I’m always struggling to figure out ways to use my dark meat chicken. I know it is more forgiving to cook than the breast meat, I know it is less expensive, but the problem is that I just don’t like the taste or texture of it very well. I’m trying to get my mom into the habit of buying whole chickens instead of parts, partly to start building up a stash of good chicken stock in the freezer (now that I have used up the last of her boxed stock, which looks like used dishwater in comparison). I broke down the chicken and promptly used the breast meat to make chicken tacos with homemade tortillas, but the legs and thighs were waiting for attention for several days. Finally, I remembered a Friulian pasta dish from Marcella Hazan that calls for a ragu made of ground chicken thighs.

I may not have my electric grinder here in Colorado, but my food processor did a passable job of grinding it up; of course, it was pretty well mangled already, since I don’t have much experience deboning thighs and drumsticks. The meat simmered in a bath of aromatic vegetables and herbs until it thickened up, while I cooked a potful of fusilli and some green beans.

I was tempted to shred some Parmesan cheese over top of the finished pasta, but once I tasted it, I was glad that I didn’t.

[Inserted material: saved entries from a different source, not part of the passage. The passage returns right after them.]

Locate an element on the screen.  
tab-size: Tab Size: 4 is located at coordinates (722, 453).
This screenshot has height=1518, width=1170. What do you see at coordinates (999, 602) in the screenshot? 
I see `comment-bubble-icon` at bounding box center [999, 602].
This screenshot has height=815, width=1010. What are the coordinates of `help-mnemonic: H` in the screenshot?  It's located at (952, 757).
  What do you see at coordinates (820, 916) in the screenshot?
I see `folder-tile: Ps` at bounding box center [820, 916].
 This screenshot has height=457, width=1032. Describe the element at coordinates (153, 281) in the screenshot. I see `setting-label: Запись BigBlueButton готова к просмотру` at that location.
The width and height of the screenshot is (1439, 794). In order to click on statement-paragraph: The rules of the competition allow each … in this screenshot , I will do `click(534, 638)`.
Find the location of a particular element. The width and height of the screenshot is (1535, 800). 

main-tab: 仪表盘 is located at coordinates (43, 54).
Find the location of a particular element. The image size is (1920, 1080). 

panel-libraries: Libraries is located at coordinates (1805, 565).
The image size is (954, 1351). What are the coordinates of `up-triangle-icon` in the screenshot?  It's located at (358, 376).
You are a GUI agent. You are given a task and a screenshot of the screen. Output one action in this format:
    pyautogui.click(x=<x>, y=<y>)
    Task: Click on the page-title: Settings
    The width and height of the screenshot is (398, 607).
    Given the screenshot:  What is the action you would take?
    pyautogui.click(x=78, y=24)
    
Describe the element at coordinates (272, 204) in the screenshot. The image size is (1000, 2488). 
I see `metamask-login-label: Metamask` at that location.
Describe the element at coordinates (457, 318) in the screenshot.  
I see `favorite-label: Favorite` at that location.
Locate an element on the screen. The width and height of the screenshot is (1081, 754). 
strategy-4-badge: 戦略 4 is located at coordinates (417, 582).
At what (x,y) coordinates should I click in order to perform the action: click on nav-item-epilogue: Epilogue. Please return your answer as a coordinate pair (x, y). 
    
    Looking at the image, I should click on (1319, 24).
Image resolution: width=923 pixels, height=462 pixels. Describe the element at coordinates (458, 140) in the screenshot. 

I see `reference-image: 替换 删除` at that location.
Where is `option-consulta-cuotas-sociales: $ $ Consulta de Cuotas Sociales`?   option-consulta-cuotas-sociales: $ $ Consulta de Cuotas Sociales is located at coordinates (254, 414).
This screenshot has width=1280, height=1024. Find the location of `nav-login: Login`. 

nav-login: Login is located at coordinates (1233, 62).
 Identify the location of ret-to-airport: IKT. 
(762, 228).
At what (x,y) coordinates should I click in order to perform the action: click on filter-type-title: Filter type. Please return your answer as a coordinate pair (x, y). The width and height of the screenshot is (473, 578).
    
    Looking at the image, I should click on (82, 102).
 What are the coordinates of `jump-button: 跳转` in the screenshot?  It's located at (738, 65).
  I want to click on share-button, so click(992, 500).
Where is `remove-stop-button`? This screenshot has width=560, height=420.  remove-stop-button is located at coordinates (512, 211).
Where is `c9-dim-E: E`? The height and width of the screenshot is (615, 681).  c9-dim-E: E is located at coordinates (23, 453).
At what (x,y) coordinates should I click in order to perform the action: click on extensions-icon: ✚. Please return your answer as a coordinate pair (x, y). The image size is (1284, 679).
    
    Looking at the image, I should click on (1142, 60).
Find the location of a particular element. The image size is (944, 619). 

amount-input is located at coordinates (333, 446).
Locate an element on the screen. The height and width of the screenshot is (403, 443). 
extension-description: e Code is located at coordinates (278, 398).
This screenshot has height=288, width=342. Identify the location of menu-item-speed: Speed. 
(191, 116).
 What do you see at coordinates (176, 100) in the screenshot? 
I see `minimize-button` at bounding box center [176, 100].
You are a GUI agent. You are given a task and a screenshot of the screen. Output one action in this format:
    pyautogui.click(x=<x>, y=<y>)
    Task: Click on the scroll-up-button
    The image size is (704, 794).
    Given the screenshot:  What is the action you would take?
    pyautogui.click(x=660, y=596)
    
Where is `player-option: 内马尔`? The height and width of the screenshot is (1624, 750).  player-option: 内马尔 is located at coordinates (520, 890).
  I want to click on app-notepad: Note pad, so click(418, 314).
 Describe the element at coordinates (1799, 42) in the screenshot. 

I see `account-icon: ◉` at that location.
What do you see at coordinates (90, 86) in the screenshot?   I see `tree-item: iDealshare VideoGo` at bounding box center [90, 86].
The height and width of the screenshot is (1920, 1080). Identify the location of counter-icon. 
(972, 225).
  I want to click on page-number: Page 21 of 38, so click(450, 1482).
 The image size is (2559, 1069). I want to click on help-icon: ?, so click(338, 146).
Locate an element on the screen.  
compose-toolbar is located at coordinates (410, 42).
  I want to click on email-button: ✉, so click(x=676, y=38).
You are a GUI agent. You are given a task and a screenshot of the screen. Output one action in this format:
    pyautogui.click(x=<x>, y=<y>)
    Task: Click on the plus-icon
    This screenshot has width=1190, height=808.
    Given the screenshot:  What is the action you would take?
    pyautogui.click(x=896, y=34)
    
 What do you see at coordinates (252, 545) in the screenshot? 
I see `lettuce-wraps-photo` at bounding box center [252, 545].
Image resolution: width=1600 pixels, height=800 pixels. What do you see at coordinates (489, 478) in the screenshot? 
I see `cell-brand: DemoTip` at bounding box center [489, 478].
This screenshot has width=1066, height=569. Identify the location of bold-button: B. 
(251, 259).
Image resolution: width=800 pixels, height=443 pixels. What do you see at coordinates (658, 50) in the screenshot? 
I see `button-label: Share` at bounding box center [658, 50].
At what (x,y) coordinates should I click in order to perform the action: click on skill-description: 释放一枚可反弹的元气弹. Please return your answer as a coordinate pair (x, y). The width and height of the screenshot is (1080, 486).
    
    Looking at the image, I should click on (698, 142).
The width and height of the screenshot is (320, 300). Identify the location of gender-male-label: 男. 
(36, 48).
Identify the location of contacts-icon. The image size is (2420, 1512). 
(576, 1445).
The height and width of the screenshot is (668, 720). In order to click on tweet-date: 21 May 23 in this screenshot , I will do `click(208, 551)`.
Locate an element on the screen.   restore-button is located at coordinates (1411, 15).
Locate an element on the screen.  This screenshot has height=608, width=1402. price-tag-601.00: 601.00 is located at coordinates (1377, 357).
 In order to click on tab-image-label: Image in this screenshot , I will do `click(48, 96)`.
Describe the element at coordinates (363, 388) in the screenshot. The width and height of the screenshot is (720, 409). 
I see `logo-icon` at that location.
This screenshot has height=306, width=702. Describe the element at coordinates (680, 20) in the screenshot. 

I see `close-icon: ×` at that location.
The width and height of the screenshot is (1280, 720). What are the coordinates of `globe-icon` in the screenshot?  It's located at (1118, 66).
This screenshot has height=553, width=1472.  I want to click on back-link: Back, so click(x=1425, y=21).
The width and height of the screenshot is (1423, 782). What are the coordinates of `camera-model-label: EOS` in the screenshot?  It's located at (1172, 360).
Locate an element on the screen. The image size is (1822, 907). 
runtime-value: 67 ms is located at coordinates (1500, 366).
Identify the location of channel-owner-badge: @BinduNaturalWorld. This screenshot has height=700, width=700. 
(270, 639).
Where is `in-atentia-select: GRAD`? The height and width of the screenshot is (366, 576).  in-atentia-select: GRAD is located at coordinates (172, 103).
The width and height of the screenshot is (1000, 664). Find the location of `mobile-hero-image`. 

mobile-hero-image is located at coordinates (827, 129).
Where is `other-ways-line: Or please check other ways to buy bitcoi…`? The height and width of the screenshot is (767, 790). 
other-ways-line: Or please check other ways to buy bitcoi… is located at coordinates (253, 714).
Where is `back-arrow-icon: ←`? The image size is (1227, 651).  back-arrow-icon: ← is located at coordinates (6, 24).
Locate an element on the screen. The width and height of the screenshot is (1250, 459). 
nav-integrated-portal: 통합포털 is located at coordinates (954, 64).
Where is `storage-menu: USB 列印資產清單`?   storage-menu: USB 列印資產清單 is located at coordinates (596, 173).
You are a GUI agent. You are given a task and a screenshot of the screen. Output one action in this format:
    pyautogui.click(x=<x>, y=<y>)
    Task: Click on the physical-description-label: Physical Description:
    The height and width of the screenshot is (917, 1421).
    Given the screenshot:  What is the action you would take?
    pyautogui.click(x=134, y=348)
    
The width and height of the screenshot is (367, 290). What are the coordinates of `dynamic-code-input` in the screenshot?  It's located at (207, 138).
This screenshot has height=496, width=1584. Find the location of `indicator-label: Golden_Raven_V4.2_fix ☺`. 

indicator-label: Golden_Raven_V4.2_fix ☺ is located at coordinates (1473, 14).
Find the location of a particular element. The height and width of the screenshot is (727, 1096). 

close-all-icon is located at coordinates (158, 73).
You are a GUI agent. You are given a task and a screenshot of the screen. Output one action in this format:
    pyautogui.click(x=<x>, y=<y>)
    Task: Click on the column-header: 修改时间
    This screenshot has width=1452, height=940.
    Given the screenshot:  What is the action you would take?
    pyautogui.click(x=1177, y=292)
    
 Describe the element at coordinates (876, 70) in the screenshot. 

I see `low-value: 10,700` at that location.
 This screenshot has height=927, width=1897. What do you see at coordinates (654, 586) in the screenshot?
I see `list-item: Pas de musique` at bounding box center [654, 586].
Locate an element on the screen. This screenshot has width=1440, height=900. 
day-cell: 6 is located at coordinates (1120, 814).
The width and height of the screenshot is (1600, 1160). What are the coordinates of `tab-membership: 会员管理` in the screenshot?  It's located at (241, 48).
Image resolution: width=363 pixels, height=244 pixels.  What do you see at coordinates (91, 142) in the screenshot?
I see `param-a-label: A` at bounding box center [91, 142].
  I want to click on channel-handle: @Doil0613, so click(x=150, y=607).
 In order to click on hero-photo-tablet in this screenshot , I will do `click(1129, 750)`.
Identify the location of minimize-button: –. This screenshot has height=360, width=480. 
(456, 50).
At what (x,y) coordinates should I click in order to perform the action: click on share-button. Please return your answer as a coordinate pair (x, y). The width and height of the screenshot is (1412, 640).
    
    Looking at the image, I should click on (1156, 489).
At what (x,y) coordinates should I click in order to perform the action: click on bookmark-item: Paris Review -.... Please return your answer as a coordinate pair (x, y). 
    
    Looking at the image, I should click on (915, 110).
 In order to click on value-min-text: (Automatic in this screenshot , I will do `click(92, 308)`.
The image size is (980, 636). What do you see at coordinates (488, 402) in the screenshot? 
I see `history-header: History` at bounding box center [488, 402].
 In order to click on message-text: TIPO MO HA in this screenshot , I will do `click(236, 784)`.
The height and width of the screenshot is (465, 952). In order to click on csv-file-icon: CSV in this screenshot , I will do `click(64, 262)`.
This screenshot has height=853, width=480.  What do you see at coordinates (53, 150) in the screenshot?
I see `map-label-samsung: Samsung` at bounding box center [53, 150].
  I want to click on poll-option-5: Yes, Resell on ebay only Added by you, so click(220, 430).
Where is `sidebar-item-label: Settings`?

The sauce is incredibly flavorful, fragrant with mint, rosemary and lemon zest. (I rescued the zest from some lemons that my mom had chucked after making lemonade; a quick rinse, a trip through the microplane, and it was soon safely stashed away in the freezer for recipes like this!) And perhaps the best part, for me, was the fact that grinding up the dark meat makes its texture less offensive for my palate!

Fusilli with Fragrant Chicken Thigh Ragu

4 boneless chicken thighs, about 1 1/2 pounds (I used 2 thighs and 2 drumsticks)
2 T olive oil
3 T butter
1/3 C onion, chopped fine
1/3 C carrot, chopped fine
1/2 C celery, chopped fine
Black pepper ground fresh
7 large or 10 small mint leaves, chopped
1 C white wine
2 C roughly chopped canned plum tomatoes (or fresh, skinned and seeded)
1 tsp fresh rosemary leaves, minced
1 T fresh sage leaves, minced
1 T fresh or frozen lemon zest
1 16 ounce box of gemelli, fusilli, or penne, cooked al dente

Remove the skin and fat from the chicken thighs, and wash them in cold running water. Grind the meat fine in a food processor or a meat grinder.

Place the oil, butter, and chopped onion in a medium skillet, turn on the heat to medium high, and cook the onion, stirring periodically, until light golden brown. Add the chopped carrot and celery and cook for a minute or so, turning the vegetables over from time to time. Add the ground chicken, turn the heat up, and cook for 6 to 7 minutes, stirring frequently. Add salt, pepper, mint and white wine, turning the contents of the skillet over two or three times. When the wine has bubbled away, add the tomatoes, stir once, and lower the heat. Allow to cook at a gentle but steady simmer for 30 to 45 minutes in the uncovered pan until, when you skim the surface of the sauce with the side of a wooden spoon, the fat following the spoon’s trail runs clear.

Add the chopped rosemary, sage, and lemon peel, stir to distribute, and cook at a gentle simmer for 10 minutes.  Toss cooked pasta with the sauce and serve. You can cook the sauce a day or two in advance; refrigerate it until ready to use.